Please reproduce the lines below word for word, from the first one through the line containing "Viewport: 1280px width, 964px", including both.

══════════

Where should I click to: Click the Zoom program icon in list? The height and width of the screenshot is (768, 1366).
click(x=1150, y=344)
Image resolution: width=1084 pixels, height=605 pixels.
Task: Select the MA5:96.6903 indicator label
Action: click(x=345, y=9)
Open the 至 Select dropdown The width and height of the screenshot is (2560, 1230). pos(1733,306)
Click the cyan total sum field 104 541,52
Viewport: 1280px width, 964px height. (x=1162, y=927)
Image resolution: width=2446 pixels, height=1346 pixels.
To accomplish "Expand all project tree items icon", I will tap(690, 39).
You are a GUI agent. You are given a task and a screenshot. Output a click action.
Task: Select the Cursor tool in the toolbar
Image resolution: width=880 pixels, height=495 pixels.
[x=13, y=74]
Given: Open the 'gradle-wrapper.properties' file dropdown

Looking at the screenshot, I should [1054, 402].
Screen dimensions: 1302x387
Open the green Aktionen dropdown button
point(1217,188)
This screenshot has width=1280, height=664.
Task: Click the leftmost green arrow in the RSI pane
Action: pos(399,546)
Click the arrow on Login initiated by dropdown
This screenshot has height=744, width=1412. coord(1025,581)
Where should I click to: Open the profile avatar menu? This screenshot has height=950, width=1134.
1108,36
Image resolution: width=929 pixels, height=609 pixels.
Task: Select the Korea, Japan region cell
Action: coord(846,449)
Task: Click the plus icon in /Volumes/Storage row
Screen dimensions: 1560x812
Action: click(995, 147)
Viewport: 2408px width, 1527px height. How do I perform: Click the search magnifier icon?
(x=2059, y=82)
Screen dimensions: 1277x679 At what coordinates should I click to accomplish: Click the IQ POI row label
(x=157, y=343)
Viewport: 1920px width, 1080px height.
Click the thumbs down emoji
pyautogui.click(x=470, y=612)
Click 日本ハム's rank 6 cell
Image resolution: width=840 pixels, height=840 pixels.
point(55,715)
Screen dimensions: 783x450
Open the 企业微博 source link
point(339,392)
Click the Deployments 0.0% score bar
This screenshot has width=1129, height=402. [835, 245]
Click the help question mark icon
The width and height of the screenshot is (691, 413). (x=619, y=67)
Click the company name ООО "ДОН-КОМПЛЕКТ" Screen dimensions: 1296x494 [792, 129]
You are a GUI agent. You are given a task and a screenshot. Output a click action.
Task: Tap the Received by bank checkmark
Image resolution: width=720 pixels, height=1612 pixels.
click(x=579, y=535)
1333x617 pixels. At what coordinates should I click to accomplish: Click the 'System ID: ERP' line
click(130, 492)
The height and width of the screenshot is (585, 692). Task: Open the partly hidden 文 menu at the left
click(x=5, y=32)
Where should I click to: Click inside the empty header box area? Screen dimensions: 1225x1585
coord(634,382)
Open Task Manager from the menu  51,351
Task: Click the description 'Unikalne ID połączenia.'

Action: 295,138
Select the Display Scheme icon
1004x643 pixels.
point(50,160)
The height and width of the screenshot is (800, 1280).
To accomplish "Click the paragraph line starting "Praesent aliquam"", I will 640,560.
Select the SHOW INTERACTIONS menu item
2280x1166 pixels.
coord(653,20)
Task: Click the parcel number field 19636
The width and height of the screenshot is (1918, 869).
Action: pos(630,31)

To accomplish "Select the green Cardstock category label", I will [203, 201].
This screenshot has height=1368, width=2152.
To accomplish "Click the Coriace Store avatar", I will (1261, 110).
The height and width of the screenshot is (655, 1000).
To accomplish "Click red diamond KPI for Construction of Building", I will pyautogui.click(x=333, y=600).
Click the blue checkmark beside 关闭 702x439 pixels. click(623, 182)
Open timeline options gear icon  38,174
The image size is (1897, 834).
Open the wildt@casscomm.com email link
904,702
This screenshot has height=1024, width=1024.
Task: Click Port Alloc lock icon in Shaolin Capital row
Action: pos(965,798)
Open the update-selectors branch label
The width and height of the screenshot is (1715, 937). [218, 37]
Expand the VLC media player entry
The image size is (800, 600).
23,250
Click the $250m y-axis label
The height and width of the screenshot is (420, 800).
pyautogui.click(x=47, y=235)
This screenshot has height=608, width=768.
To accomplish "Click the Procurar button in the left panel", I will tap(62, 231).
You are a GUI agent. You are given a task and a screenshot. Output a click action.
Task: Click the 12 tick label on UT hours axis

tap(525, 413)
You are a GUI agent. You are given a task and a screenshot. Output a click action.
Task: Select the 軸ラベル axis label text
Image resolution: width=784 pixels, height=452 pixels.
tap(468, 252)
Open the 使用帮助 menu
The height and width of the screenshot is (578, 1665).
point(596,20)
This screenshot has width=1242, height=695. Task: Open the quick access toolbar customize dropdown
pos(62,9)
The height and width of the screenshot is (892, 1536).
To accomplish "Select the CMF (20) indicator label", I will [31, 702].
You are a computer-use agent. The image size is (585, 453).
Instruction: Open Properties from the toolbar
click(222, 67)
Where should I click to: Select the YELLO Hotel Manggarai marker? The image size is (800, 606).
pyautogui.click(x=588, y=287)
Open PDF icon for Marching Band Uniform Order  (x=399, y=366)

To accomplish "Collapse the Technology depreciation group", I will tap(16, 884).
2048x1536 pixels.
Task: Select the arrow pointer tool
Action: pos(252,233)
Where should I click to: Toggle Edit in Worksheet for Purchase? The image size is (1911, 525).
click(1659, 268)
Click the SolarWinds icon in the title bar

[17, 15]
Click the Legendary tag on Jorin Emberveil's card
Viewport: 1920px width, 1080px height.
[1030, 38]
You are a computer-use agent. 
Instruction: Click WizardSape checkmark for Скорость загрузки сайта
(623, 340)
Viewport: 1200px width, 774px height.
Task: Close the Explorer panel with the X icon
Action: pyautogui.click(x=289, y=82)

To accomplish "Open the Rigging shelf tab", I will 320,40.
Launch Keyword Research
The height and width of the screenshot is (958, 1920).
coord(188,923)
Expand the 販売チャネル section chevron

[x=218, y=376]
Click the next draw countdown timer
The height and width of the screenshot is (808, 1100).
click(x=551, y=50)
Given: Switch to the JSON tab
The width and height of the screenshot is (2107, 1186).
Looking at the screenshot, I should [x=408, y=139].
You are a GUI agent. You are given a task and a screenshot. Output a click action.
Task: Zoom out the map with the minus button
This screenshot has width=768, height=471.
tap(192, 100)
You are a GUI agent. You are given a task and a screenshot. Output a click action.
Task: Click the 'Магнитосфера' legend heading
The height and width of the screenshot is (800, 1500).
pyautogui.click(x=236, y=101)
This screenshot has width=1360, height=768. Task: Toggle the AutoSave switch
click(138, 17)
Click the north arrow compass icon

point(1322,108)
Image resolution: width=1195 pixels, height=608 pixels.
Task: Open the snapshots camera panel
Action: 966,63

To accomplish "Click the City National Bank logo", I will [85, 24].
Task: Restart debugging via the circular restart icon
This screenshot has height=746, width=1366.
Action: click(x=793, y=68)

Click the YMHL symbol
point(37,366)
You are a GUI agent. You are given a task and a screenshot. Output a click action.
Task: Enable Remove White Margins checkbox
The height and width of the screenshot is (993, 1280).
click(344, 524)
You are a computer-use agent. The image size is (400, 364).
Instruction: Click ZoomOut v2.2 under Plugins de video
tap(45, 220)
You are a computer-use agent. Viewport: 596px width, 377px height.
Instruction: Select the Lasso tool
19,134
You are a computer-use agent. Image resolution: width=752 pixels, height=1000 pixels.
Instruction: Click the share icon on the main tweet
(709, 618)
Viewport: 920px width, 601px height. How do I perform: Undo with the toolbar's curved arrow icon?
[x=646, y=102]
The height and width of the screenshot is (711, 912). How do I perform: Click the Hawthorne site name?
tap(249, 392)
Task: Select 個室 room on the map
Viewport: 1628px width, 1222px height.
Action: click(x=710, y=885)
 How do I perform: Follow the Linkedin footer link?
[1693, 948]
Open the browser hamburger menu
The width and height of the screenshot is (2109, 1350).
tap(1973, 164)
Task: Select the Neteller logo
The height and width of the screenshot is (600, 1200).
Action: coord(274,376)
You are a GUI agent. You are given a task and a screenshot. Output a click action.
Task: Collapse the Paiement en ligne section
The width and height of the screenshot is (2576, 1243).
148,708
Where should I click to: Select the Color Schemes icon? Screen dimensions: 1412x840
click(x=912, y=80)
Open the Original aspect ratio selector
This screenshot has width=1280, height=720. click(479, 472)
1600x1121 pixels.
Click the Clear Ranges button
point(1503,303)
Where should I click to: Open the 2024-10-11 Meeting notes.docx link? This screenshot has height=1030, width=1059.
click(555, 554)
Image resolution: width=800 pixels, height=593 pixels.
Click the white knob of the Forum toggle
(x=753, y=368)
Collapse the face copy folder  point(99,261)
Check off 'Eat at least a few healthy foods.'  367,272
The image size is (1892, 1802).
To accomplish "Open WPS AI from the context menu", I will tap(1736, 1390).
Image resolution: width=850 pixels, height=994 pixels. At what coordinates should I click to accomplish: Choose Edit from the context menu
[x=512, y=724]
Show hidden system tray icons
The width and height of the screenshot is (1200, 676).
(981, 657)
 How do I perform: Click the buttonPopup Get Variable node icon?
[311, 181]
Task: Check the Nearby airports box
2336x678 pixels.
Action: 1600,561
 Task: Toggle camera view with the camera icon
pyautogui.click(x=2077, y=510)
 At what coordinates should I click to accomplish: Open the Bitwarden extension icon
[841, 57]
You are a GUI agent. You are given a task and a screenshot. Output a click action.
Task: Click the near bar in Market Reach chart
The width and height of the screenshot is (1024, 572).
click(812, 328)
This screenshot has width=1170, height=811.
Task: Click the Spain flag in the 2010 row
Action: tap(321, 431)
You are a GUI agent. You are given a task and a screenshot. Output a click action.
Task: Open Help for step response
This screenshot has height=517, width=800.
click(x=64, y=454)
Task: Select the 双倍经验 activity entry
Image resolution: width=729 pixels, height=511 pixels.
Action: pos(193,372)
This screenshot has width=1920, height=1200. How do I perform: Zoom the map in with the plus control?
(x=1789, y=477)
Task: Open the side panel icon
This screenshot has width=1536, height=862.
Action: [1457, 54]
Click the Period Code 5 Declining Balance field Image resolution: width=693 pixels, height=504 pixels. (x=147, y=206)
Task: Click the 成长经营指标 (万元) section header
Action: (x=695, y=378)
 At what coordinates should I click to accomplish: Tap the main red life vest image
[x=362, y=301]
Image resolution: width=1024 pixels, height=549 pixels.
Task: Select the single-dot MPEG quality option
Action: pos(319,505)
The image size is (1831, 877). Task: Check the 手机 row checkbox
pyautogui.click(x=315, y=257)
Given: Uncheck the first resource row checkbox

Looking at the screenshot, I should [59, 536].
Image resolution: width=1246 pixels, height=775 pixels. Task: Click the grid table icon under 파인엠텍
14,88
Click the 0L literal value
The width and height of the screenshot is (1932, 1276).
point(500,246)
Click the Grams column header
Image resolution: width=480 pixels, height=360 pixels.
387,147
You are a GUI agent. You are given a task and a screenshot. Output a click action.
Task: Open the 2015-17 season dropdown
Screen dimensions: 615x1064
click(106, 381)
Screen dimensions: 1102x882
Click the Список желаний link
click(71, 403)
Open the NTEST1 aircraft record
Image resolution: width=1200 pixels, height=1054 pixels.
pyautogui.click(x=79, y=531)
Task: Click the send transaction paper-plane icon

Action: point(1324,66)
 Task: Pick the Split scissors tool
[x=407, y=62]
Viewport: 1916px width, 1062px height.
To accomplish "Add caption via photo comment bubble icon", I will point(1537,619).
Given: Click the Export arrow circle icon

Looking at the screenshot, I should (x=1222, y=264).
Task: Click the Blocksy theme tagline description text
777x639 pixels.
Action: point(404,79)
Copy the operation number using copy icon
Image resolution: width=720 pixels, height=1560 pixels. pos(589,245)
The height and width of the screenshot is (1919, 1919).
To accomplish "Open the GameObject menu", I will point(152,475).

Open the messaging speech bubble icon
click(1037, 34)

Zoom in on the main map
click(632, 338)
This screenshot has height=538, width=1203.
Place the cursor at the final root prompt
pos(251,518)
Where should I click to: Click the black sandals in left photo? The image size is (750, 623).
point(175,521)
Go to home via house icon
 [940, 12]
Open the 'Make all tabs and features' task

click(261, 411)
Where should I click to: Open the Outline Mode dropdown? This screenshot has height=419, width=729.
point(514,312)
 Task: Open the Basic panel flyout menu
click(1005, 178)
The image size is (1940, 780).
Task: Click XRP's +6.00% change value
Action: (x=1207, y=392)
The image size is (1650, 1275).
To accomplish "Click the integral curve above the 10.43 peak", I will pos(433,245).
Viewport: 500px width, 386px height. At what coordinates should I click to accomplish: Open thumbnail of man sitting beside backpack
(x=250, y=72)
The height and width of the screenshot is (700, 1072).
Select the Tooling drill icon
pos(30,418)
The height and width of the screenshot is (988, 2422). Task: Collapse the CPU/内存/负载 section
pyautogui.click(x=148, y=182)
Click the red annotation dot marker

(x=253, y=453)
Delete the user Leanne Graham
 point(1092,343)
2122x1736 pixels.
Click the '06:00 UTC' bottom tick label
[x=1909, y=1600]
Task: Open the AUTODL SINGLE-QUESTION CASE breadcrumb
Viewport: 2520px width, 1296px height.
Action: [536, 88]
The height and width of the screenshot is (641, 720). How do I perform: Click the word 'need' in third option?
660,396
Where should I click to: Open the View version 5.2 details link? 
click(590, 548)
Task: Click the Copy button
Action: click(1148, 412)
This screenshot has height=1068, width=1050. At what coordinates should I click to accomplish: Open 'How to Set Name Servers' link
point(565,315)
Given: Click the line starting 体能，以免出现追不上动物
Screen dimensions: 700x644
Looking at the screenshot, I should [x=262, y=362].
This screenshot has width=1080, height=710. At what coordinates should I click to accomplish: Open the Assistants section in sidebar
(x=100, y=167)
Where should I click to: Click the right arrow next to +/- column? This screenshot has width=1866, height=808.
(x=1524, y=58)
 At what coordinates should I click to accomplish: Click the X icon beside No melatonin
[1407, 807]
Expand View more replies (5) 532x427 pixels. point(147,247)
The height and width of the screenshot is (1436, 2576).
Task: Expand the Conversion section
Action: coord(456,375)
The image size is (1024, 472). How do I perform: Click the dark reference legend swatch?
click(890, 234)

══════════

Completed task:
Where should I click to: Click the Zoom program icon in list? The height and width of the screenshot is (768, 1366).
click(x=1150, y=344)
Image resolution: width=1084 pixels, height=605 pixels.
Task: Select the MA5:96.6903 indicator label
Action: click(x=345, y=9)
Open the 至 Select dropdown The width and height of the screenshot is (2560, 1230). pos(1733,306)
Click the cyan total sum field 104 541,52
Viewport: 1280px width, 964px height. (x=1162, y=927)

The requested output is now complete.